Smokers and passive smokers require more anaesthetic for operations
Euroanaesthesia research reveals smokers and passive smokers need higher doses of painkillers and anaesthetic than non-smokers during surgery
Research published at this year’s Euroanaesthesia meeting in Berlin (30 May-2 June) shows that both smokers and those exposed to passive smoke require more anaesthetic and painkillers to reach the same level of anaesthesia as non-smokers.
Erdogan Ozturk and colleagues at Bezmialem Vakif University in Istanbul, Turkey, investigated whether there is a difference among smokers, passive smokers and non-smokers in terms of intraoperative anaesthetic and painkiller consumption.
A total of 90 women undergoing total abdominal hysterectomy were enrolled in the study. The patients were divided into three groups (30 patients each) based on smoke exposure, confirmed by measurement of serum cotinine (a metabolite of nicotine and marker of tobacco smoke exposure). Group S consisted of smokers, Group PS consisted of passive smokers, and Group NS, consisted of women with no history of smoking and also no environmental smoke exposure.
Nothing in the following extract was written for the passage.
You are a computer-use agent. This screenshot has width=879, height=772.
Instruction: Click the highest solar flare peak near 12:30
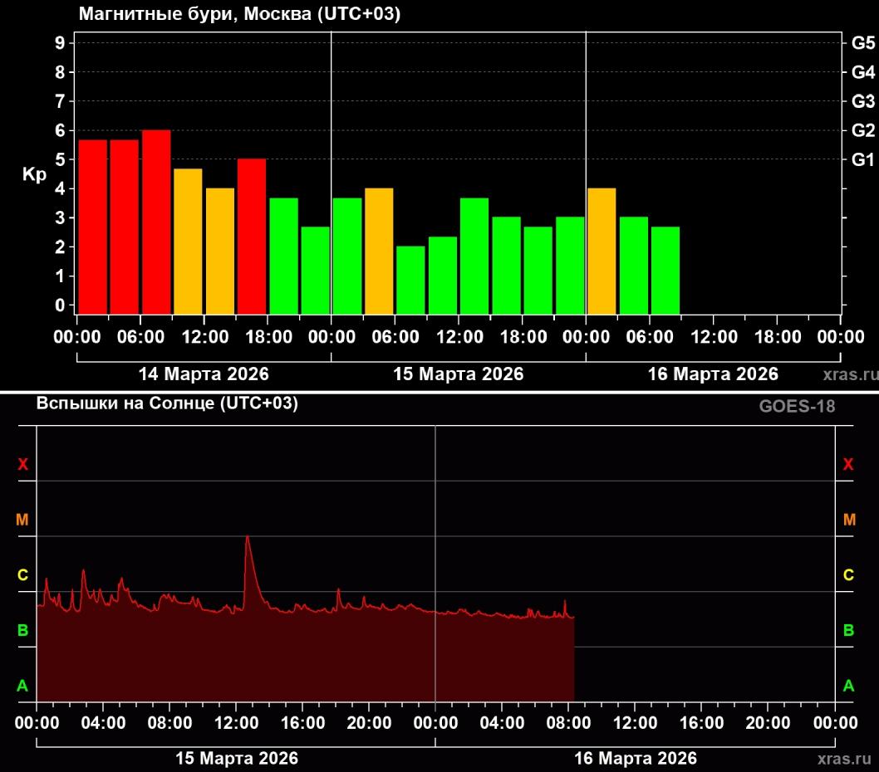click(248, 540)
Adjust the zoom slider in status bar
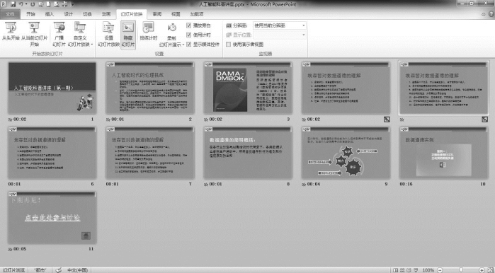 coord(461,270)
Standard total intravenous anaesthesia was performed on all patients. Bispectral index values (BIS) were maintained between 40 and 60, and, after the operation, the total amount of the anaesthetic propofol and the painkiller remifentanil used was recorded.
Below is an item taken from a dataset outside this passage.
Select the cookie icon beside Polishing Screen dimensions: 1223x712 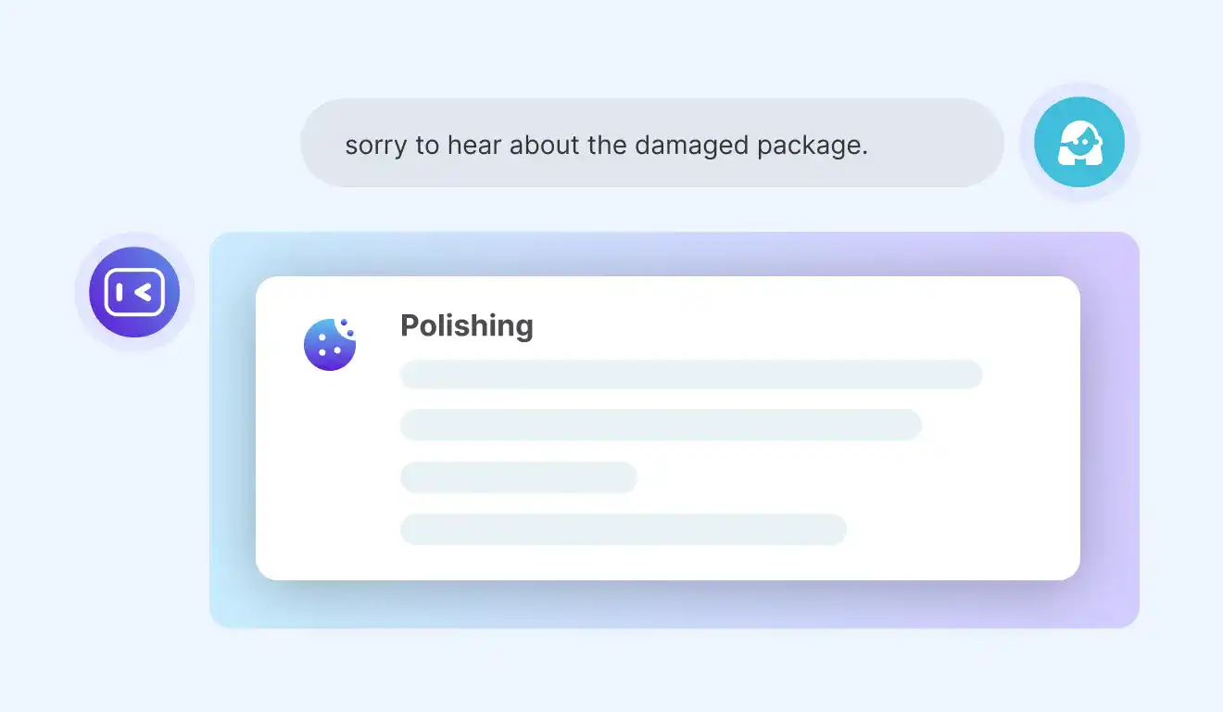tap(330, 345)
The amount of propofol used for induction of anaesthesia was 38% higher in Group S than in Group NS and 17% higher than in Group PS; in Group PS, the amount used was higher 18% than in Group NS.
Total propofol usage throughout the whole anaesthesia was also different between groups: in Group S the amount used was 33% higher than in Group NS and 16% higher than in Group PS, and in Group PS it was 20% higher than in Group NS.
The total amount of remifentanil used was 23% higher in Group S than in Group NS, and 6% higher than in Group PS; in Group PS usage was 18% higher than in Group NS.
The authors concluded that the amounts of anaesthetic and painkiller required to ensure equal anaesthetic depth in similar surgeries was higher in active smokers and passive smokers compared with non-smokers. They also suggested that nicotine could affect the metabolism of anaesthetic drugs in the liver, or may desensitise some of the nociceptors that sense pain.